Rieke, ganz ordnungsliebende Bürgerin, Alexanders Tochter eben, hebt dies Unedle immer sofort mit dem schwarzen Kunststofftütchen auf und versenkt es im nächsten Abfalleimer. Dem am Fußballplatz. Auch jetzt, vor wenigen Tagen.
Da nähert sich ihr in dieser abendlichen, dörflichen Einsamkeit von hinten ein Polizeiwagen und darin der dorfeigene Polizist. Er lässt die Scheibe herunter, grüßt freundlich und fragt, ob sie auch der Absender der anderen schwarzen Tütchen sei. Die nämlich machten dem Platzwart hier am Fußballplatz das Leben schwer. Dort, wo doch Sport und Hygiene und reine Luft wichtig seien.
Die Fürsorge des Polizisten ist verständlich. Denn er fungiert als Trainer des Fußballclubs.
Rieke nickt, versteht und ärgert sich trotz des Verstehens darüber, dass ihr Selbstbild einer gewissenhaften Entsorgerin gestört ist.
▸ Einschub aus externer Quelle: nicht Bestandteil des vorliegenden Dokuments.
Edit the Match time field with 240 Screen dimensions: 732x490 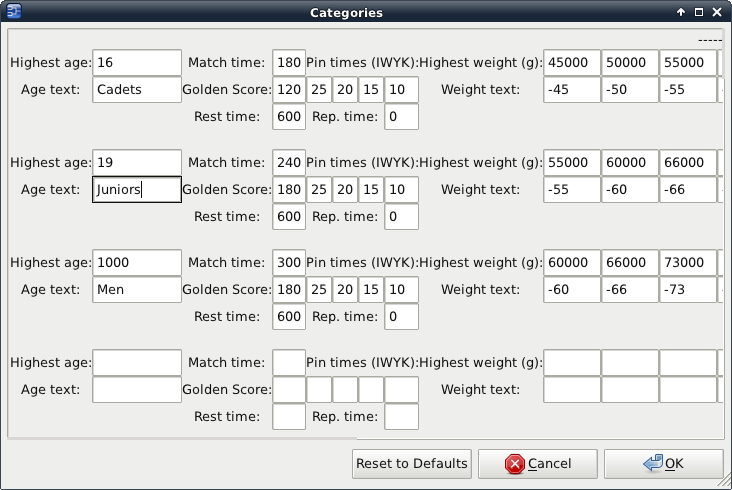pos(289,163)
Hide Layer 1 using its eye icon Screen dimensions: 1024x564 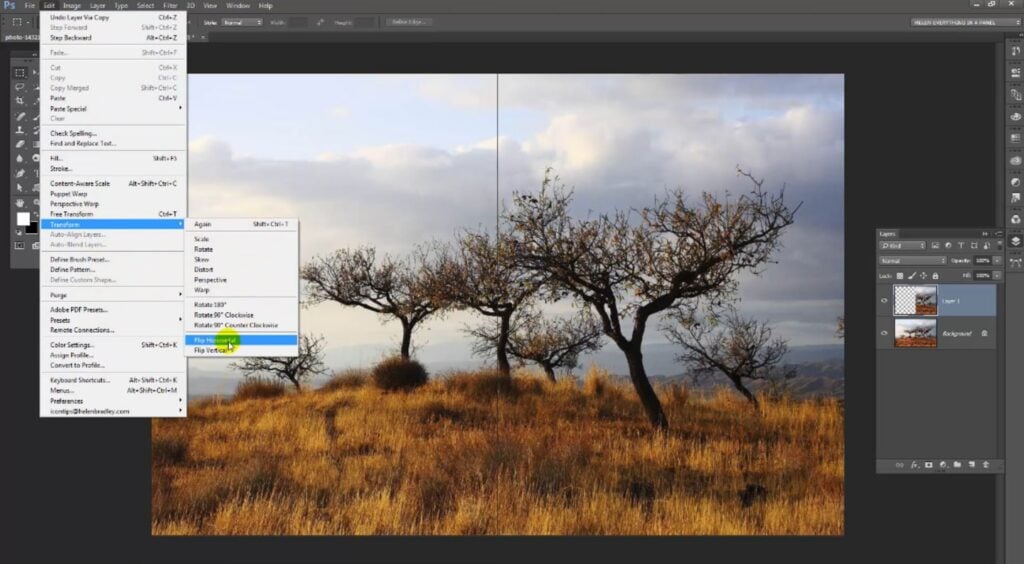coord(885,299)
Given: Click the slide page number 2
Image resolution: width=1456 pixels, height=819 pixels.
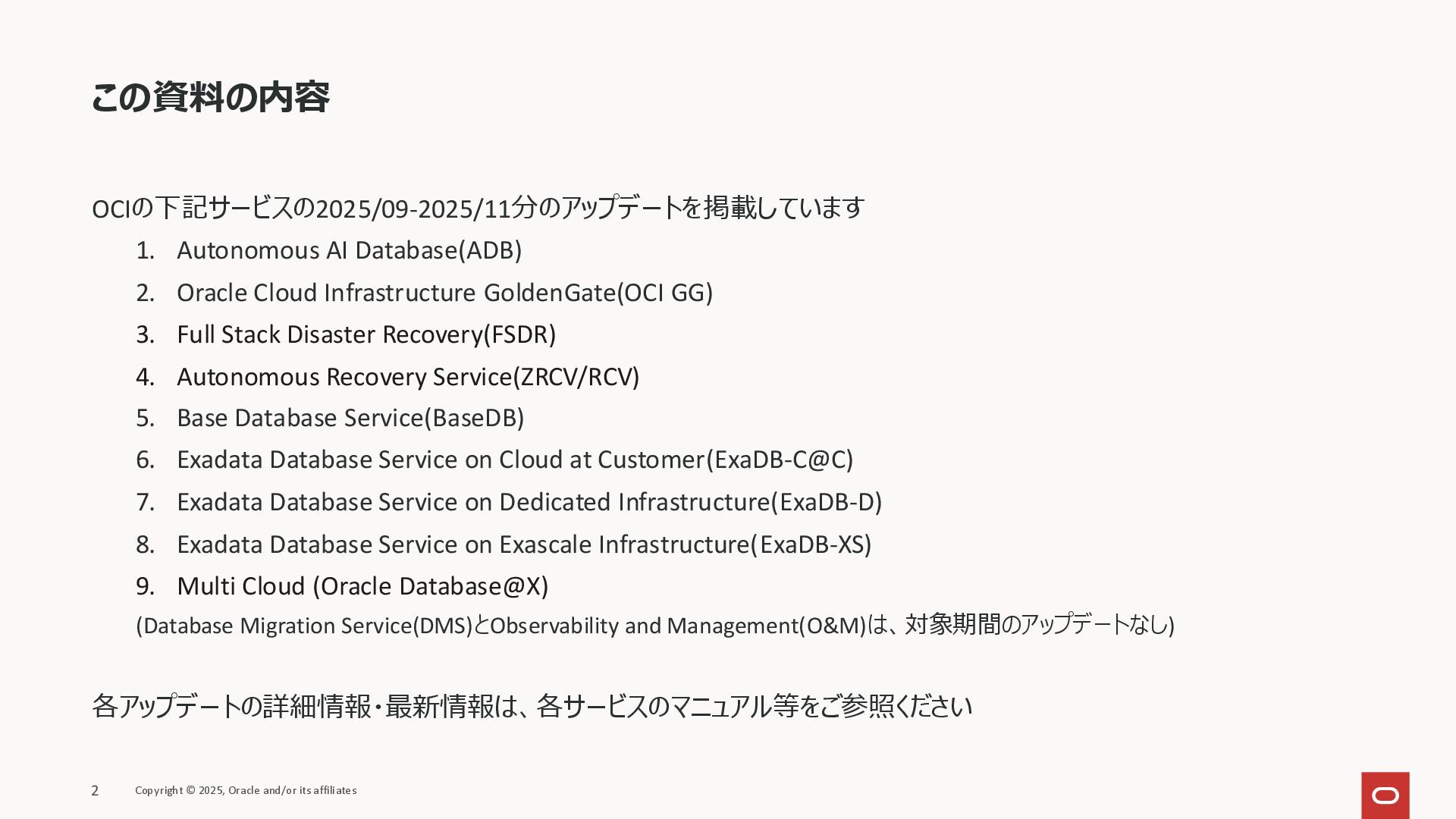Looking at the screenshot, I should [x=95, y=791].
Schließlich entsorgen die meisten anderen Hundebesitzer im Dorf ihre Hinterlassenschaften nicht so sorgfältig wie sie.
Wegen dieses Ärgers mit ihrem gestörten Selbstbild – ganz Alexanders Tochter - geht Rieke in die offizielle Sprechstunde der ortseigenen Bürgermeisterin. Sie fragt bescheiden, wie das mit den Hinterlassenschaften denn nun zu handhaben sei im Sinne des Gesetzes zur Reinhaltung des Bodens und überhaupt.
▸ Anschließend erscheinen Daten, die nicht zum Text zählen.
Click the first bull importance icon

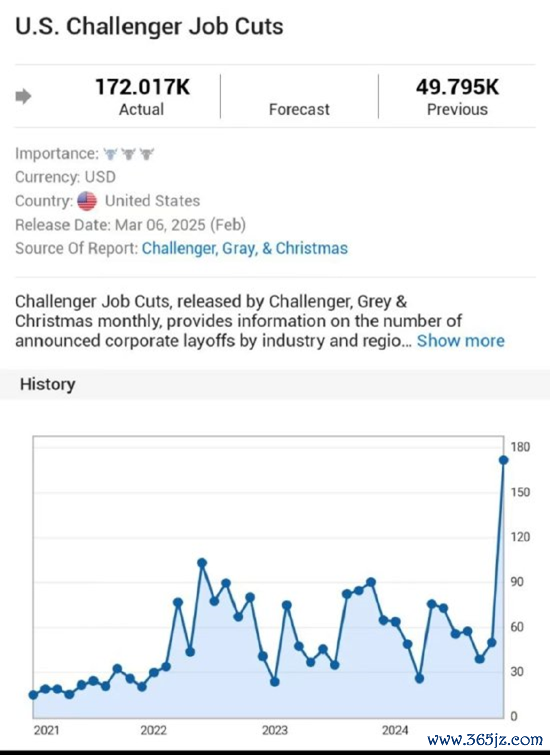(x=110, y=154)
Die Bürgermeisterin ist nicht nur ganz, sondern doppelt Ohr. Denn sie, die Bürgermeisterin liebt auch, nicht nur einen Hund, sondern deren zwei. Auérdem singt sie mit Rieke im Chor.
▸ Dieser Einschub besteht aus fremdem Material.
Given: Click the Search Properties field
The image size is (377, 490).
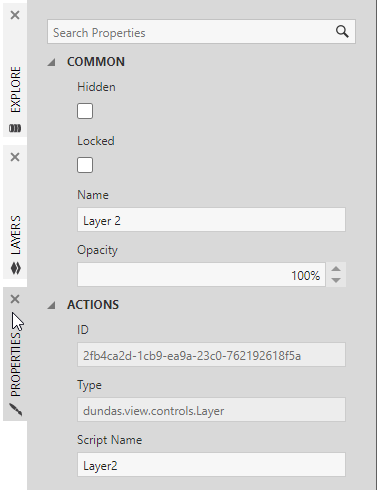Looking at the screenshot, I should [x=201, y=32].
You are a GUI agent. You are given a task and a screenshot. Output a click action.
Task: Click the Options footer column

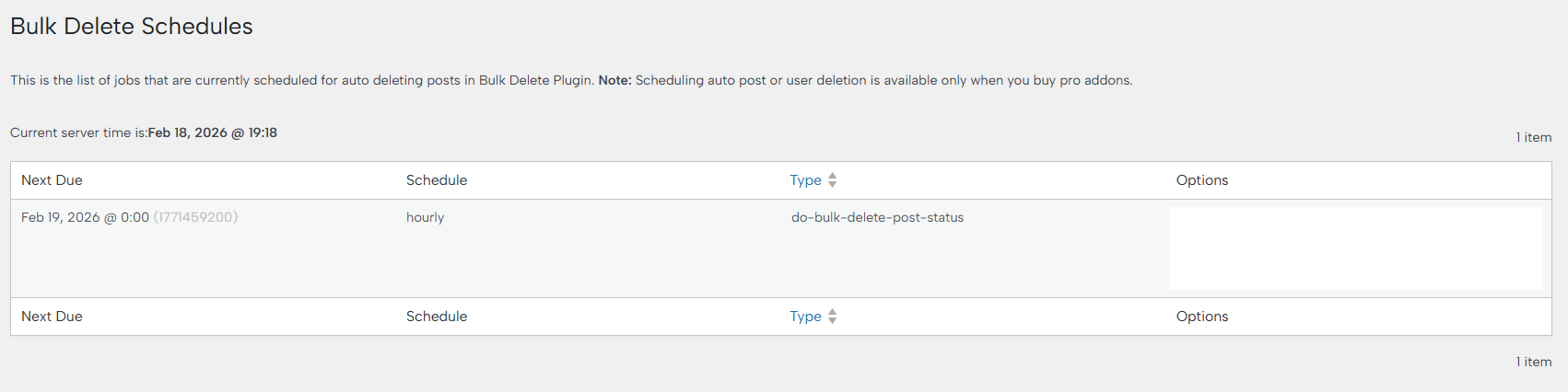point(1201,317)
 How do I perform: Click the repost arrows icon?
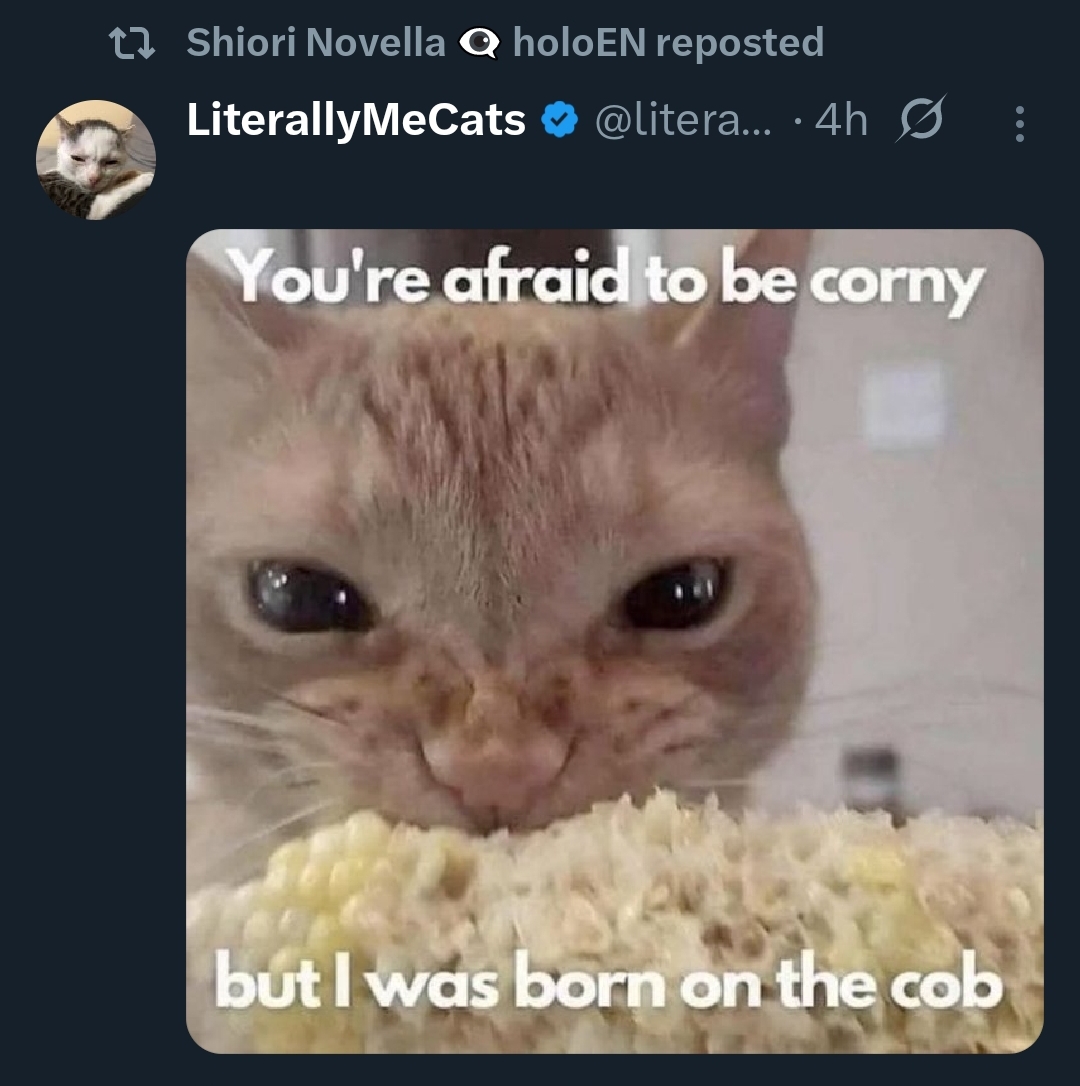[132, 43]

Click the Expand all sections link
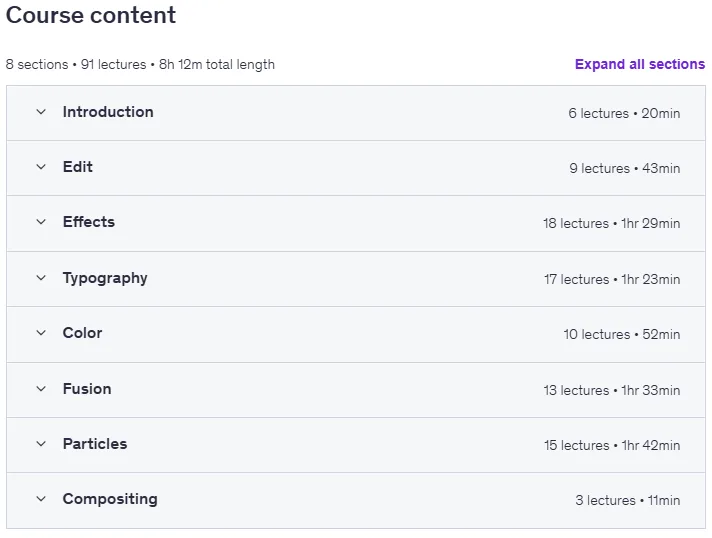(x=640, y=64)
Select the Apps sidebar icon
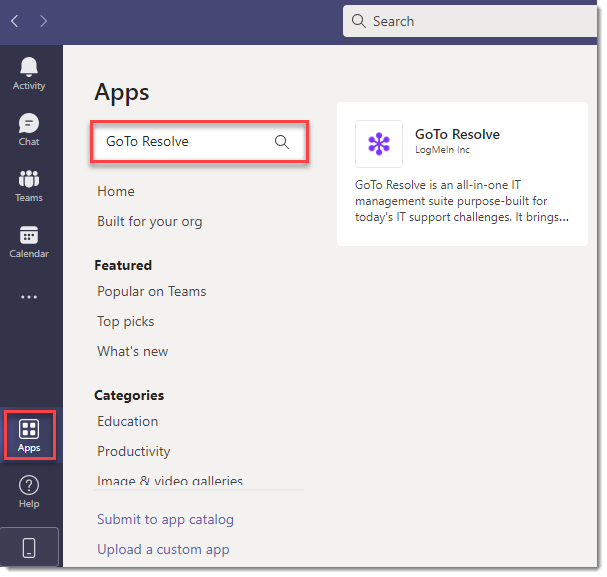The image size is (607, 577). click(29, 436)
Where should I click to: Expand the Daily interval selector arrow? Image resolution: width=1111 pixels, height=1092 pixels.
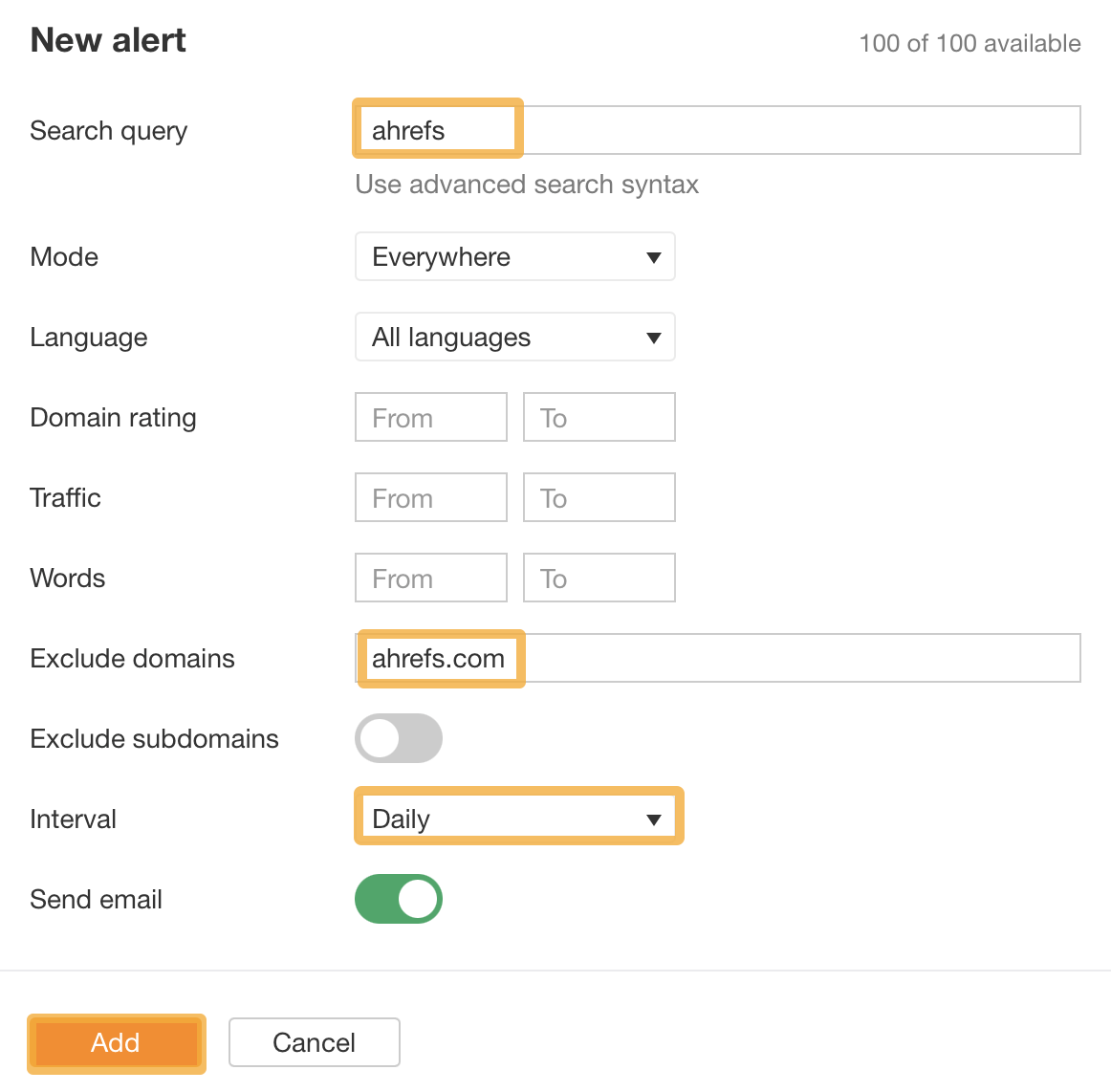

Beide wälzen Gesetzestexte und Rieke wird zweifach aufgeklärt. Erstens hätte der Polizist Rieke nur als Fußballtrainer in seiner Freizeit ansprechen dürfen. Nicht aus dem Dienstwagen. Zweitens: Solange nicht extra Abfallbehälter im Dorf mit dem Hundelogo darauf stehen, darf jedes schwarze Tütchen in jeden Abfalleimer geworfen werden.
Die Bürgermeisterin wird jetzt die Aufstellung der ordnungsgemäßen Abfallbehälter für speziell solche Tütchen veranlassen. Auch am Fußballplatz. Dahinein darf dann aber kein anderer Abfall als der von den Hunden. Keine Getränkedosen, Pizzareste. Weder von Fußballern noch von Fans.
Und die Moral von der Geschicht: Nicht erst Regelabweichungen oder – brüche verändern die Gesellschaften, sondern auch Regeleinhaltungen. Man denke nur an die Maskenpflicht und andere Corona-Folgen. An die wir heute hier gar nicht denken.